Excerpted data START
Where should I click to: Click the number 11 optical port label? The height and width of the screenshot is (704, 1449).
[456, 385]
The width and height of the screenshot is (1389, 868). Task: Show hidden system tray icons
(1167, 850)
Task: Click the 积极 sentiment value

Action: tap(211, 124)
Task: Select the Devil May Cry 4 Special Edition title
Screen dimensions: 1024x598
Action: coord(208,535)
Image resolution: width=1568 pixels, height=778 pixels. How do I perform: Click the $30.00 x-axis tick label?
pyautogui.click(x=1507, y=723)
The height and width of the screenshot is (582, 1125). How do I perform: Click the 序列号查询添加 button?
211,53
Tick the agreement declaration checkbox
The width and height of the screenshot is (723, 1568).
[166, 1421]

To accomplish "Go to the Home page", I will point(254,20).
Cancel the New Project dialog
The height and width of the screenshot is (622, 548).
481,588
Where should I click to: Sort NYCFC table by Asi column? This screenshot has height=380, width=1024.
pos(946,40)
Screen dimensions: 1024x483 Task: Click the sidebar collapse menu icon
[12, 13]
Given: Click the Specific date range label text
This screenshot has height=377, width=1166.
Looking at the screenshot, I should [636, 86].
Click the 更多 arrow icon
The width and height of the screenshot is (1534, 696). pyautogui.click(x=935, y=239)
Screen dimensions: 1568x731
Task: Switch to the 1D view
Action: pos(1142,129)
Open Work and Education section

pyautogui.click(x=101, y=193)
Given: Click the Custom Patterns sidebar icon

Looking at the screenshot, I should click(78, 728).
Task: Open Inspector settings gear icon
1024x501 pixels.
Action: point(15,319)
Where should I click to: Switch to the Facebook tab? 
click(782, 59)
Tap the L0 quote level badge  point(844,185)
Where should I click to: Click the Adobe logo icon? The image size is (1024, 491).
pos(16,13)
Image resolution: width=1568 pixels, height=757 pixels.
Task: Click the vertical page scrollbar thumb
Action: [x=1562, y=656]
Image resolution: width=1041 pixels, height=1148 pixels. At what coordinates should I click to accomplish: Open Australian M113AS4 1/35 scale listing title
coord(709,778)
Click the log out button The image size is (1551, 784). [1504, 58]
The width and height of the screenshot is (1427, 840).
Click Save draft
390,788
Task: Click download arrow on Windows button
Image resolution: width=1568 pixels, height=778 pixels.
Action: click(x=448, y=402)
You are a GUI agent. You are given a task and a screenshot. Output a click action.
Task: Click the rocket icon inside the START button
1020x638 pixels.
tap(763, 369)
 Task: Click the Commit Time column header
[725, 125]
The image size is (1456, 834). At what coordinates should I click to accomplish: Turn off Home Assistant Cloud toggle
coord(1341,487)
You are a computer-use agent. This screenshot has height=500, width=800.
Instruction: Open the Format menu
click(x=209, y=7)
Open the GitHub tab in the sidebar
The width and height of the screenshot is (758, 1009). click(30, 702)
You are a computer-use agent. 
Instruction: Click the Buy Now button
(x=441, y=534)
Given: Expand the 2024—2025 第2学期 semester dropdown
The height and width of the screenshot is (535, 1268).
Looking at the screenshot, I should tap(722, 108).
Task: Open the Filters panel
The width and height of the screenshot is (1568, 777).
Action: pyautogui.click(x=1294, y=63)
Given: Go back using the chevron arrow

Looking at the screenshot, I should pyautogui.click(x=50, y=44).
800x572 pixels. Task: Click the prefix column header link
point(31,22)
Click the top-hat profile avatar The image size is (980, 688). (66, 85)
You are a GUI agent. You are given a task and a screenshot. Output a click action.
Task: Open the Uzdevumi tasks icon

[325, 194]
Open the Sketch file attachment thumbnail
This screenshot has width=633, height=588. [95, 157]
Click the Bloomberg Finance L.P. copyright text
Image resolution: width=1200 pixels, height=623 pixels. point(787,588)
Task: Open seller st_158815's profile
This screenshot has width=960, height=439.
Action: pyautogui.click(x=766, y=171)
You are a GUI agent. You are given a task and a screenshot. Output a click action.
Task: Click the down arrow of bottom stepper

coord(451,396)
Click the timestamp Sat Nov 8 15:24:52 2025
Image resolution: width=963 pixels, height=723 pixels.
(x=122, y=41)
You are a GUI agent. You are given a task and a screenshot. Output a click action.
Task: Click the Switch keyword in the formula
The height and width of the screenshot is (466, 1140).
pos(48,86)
Excerpted data END
▶ [What is needed]:
Every line above should be reproduced precisely.

▶ [Exercise response]:
Where should I click to: Click the number 11 optical port label? The height and width of the screenshot is (704, 1449).
[456, 385]
The width and height of the screenshot is (1389, 868). Task: Show hidden system tray icons
(1167, 850)
Task: Click the 积极 sentiment value

Action: tap(211, 124)
Task: Select the Devil May Cry 4 Special Edition title
Screen dimensions: 1024x598
Action: coord(208,535)
Image resolution: width=1568 pixels, height=778 pixels. How do I perform: Click the $30.00 x-axis tick label?
pyautogui.click(x=1507, y=723)
The height and width of the screenshot is (582, 1125). How do I perform: Click the 序列号查询添加 button?
211,53
Tick the agreement declaration checkbox
The width and height of the screenshot is (723, 1568).
[166, 1421]

To accomplish "Go to the Home page", I will point(254,20).
Cancel the New Project dialog
The height and width of the screenshot is (622, 548).
481,588
Where should I click to: Sort NYCFC table by Asi column? This screenshot has height=380, width=1024.
pos(946,40)
Screen dimensions: 1024x483 Task: Click the sidebar collapse menu icon
[12, 13]
Given: Click the Specific date range label text
This screenshot has height=377, width=1166.
Looking at the screenshot, I should [636, 86].
Click the 更多 arrow icon
The width and height of the screenshot is (1534, 696). pyautogui.click(x=935, y=239)
Screen dimensions: 1568x731
Task: Switch to the 1D view
Action: pos(1142,129)
Open Work and Education section

pyautogui.click(x=101, y=193)
Given: Click the Custom Patterns sidebar icon

Looking at the screenshot, I should click(78, 728).
Task: Open Inspector settings gear icon
1024x501 pixels.
Action: point(15,319)
Where should I click to: Switch to the Facebook tab? 
click(782, 59)
Tap the L0 quote level badge  point(844,185)
Where should I click to: Click the Adobe logo icon? The image size is (1024, 491).
pos(16,13)
Image resolution: width=1568 pixels, height=757 pixels.
Task: Click the vertical page scrollbar thumb
Action: [x=1562, y=656]
Image resolution: width=1041 pixels, height=1148 pixels. At what coordinates should I click to accomplish: Open Australian M113AS4 1/35 scale listing title
coord(709,778)
Click the log out button The image size is (1551, 784). [1504, 58]
The width and height of the screenshot is (1427, 840).
Click Save draft
390,788
Task: Click download arrow on Windows button
Image resolution: width=1568 pixels, height=778 pixels.
Action: click(x=448, y=402)
You are a GUI agent. You are given a task and a screenshot. Output a click action.
Task: Click the rocket icon inside the START button
1020x638 pixels.
tap(763, 369)
 Task: Click the Commit Time column header
[725, 125]
The image size is (1456, 834). At what coordinates should I click to accomplish: Turn off Home Assistant Cloud toggle
coord(1341,487)
You are a computer-use agent. This screenshot has height=500, width=800.
Instruction: Open the Format menu
click(x=209, y=7)
Open the GitHub tab in the sidebar
The width and height of the screenshot is (758, 1009). click(30, 702)
You are a computer-use agent. 
Instruction: Click the Buy Now button
(x=441, y=534)
Given: Expand the 2024—2025 第2学期 semester dropdown
The height and width of the screenshot is (535, 1268).
Looking at the screenshot, I should tap(722, 108).
Task: Open the Filters panel
The width and height of the screenshot is (1568, 777).
Action: pyautogui.click(x=1294, y=63)
Given: Go back using the chevron arrow

Looking at the screenshot, I should pyautogui.click(x=50, y=44).
800x572 pixels. Task: Click the prefix column header link
point(31,22)
Click the top-hat profile avatar The image size is (980, 688). (66, 85)
You are a GUI agent. You are given a task and a screenshot. Output a click action.
Task: Open the Uzdevumi tasks icon

[325, 194]
Open the Sketch file attachment thumbnail
This screenshot has width=633, height=588. [95, 157]
Click the Bloomberg Finance L.P. copyright text
Image resolution: width=1200 pixels, height=623 pixels. point(787,588)
Task: Open seller st_158815's profile
This screenshot has width=960, height=439.
Action: pyautogui.click(x=766, y=171)
You are a GUI agent. You are given a task and a screenshot. Output a click action.
Task: Click the down arrow of bottom stepper

coord(451,396)
Click the timestamp Sat Nov 8 15:24:52 2025
Image resolution: width=963 pixels, height=723 pixels.
(x=122, y=41)
You are a GUI agent. You are given a task and a screenshot. Output a click action.
Task: Click the Switch keyword in the formula
The height and width of the screenshot is (466, 1140).
pos(48,86)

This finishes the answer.